Lysyl trna synthetase ap4a pathway in cancer

We described a novel transcriptional regulatory pathway in which Lysyl tRNA synthetase (KARS)which is a critical enzyme in translation is phosphorylated at serine 207 , leaves the tRNA multisynthetase complex undergoes a conformational transformation , translocates to the nucleus where it binds and activates a transcription factor . KARS may also produce ap4a which may act as a second messenger releasing the inhibitor HINT from transcription factors .The same KARS specific phosphorylation seems to occur in KARS found in the HIV virion and is has a role for full HIV infectivity. We recently produced an antibody to pKARS . We used this antibody and contstructs containing modified KARS plasmids for analysis of tissue culture extracts and tissue arrays to obtain insitghts as to the role pKARS in cancer.
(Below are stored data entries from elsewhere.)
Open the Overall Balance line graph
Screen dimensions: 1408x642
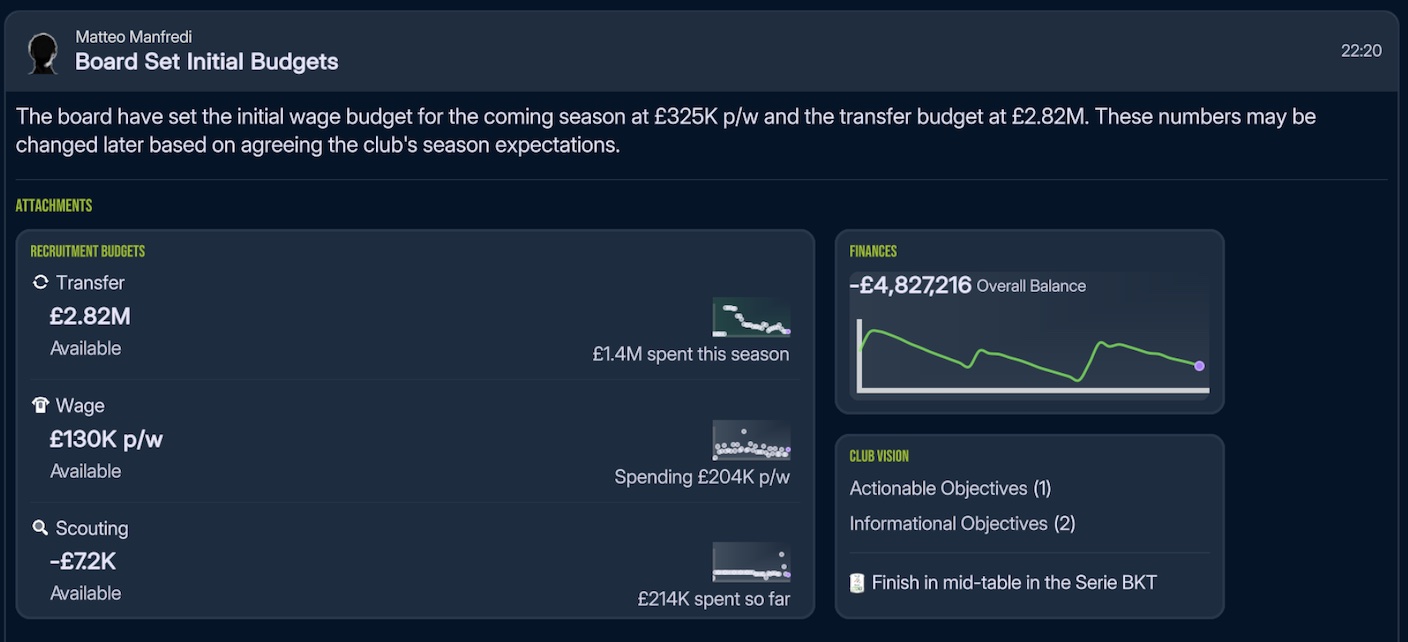point(1030,355)
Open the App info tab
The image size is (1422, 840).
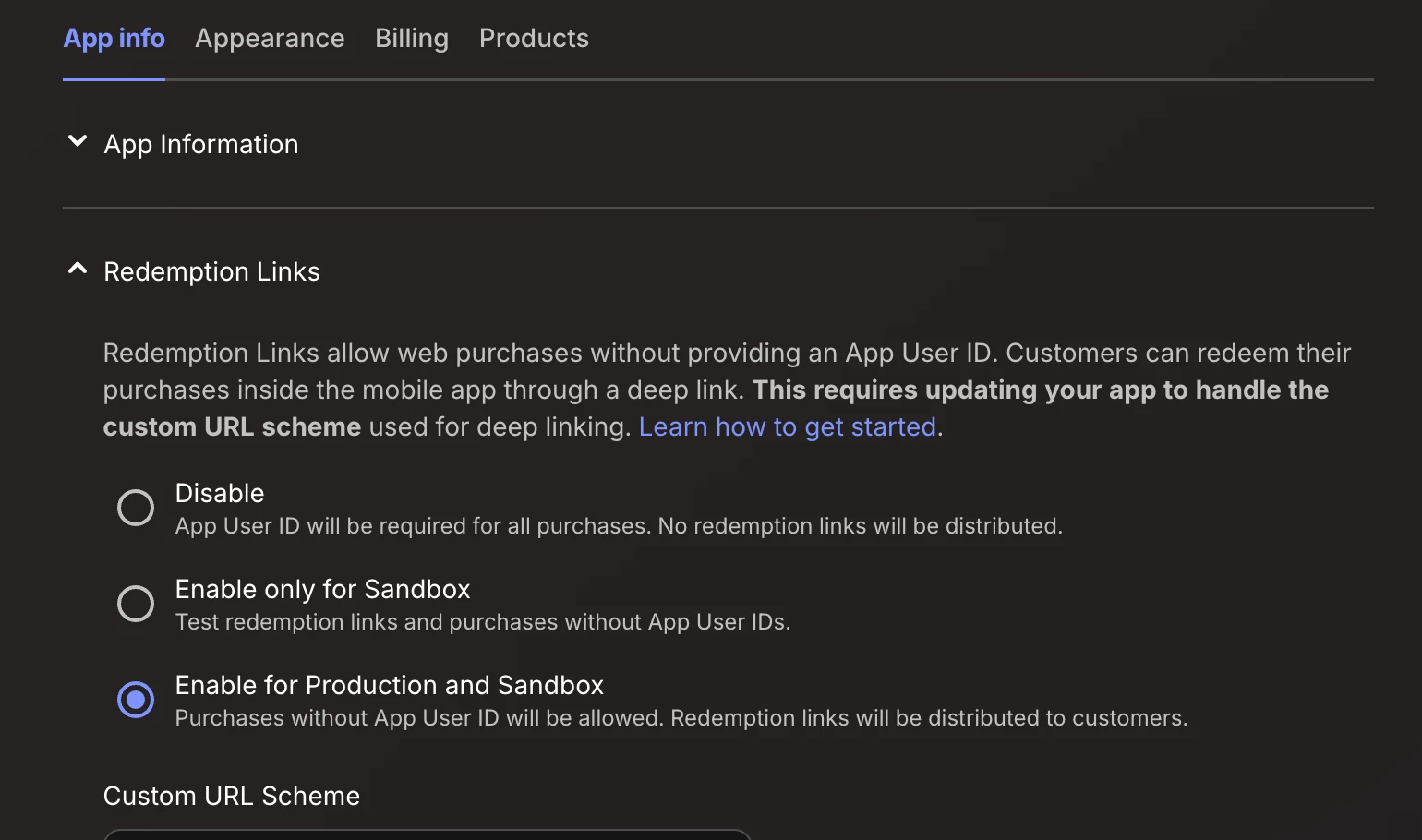tap(114, 39)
EGFR activated the phosphorylation of KARS and its release from the multisynthetase complex. In patients with Lung tumors in which pKARS was highly expressed in the nucleus seem to survive shorter time if they did not have a mutation in EGFR. Overexpression of pseudo phospohorylated KARS in such lung cancer cell lines increased their proliferation. In lung cancer with mutations in EGFR such expression seem to induce partial resistance to EGFR inhibitors. In contrast to that progression free survival of lung cancer patients with EGFR mutations was better if pKARS was highly expressed in the tumor cells . The evidence we provide support the notion Lysyl trna synthetase ap4a pathway is activated in cancer and may have an important role in tumor progression.